The recent developments, especially at the borders with Belarus and because of the situation in Afghanistan, show the need for a sustainable European asylum and migration framework, he said. It is an irony that we have all we need but that it still is beyond our reach.

“The Pact proposals, if adopted, could greatly improve Member States’ ability to deal with a whole range of issues currently faced. And if we have learnt anything in recent years, it should be that flying solo on these issues is not an option. Now is the time to come together around solutions.”

Preventing and fighting migrant smuggling is a key strategic objective of the pact. The Commission intends among others to develop “Anti-Smuggling Operational Partnerships with concrete tools as part of comprehensive, balanced, tailor-made and mutually beneficial migration partnerships, further building on trust and mutual cooperation.”

90 % of those trying to enter EU irregularly are helped by criminal smuggling networks, said Ylva Johansson, Commissioner for Home Affairs, but she also underlined that irregular state-sponsored migration is a new phenomena, as exemplified by the Belarusian regime.

Until now the Commission’s spokespersons have tried to reconcile the protection of EU’s external borders against the “instrumentalization” of migrants with the obligation of member states to respect international law and assess asylum applications on an individual basis. Both Schinas and Johansson seemed to divert from this principled position.

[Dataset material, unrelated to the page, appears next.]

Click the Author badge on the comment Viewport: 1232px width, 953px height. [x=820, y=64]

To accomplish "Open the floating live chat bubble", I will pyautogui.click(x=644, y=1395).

“Member states have a right to reject irregular migrants,” said Johansson. “They cannot be allowed to enter the EU”. Schinas added that it would be impossible to handle asylum applications of irregular migrants that have been bussed to the border by the regime in Minsk. He seemed not to exclude the possibility of “pushbacking” irregular migrants, as Lithuania and other member states have proposed.

Does EU face a moral dilemma when on the one hand protecting the borders and on the other applying the Geneva convention on asylum?

“It’s not a dilemma,” Commissioner Johansson told The Brussels Times. “We don’t have open borders. We shall both defend our external borders against irregular migration into the EU and rally behind our values and legislation. It’s possible to reconcile both.” Belarus is a desperate regime and EU cannot be soft against it.

“It would be dangerous to depict it as two incompatible ways,” she said and added that Poland and the Baltic countries have already received thousands of irregular migrants. “It doesn’t imply that we have open borders. It’s important to put down your foot against a country like Belarus which tries to abuse the right to asylum.”

Vice-President Schinas said that Europe will always be an asylum destination but the EU has an obligation to fight migrant smuggling.

The victims are the migrants that have left countries at war, paid much money to smugglers, been flown to Belarus and then bussed to the border by the regime. Even if they manage to cross the border, they cannot be sure that they will be allowed to apply for asylum.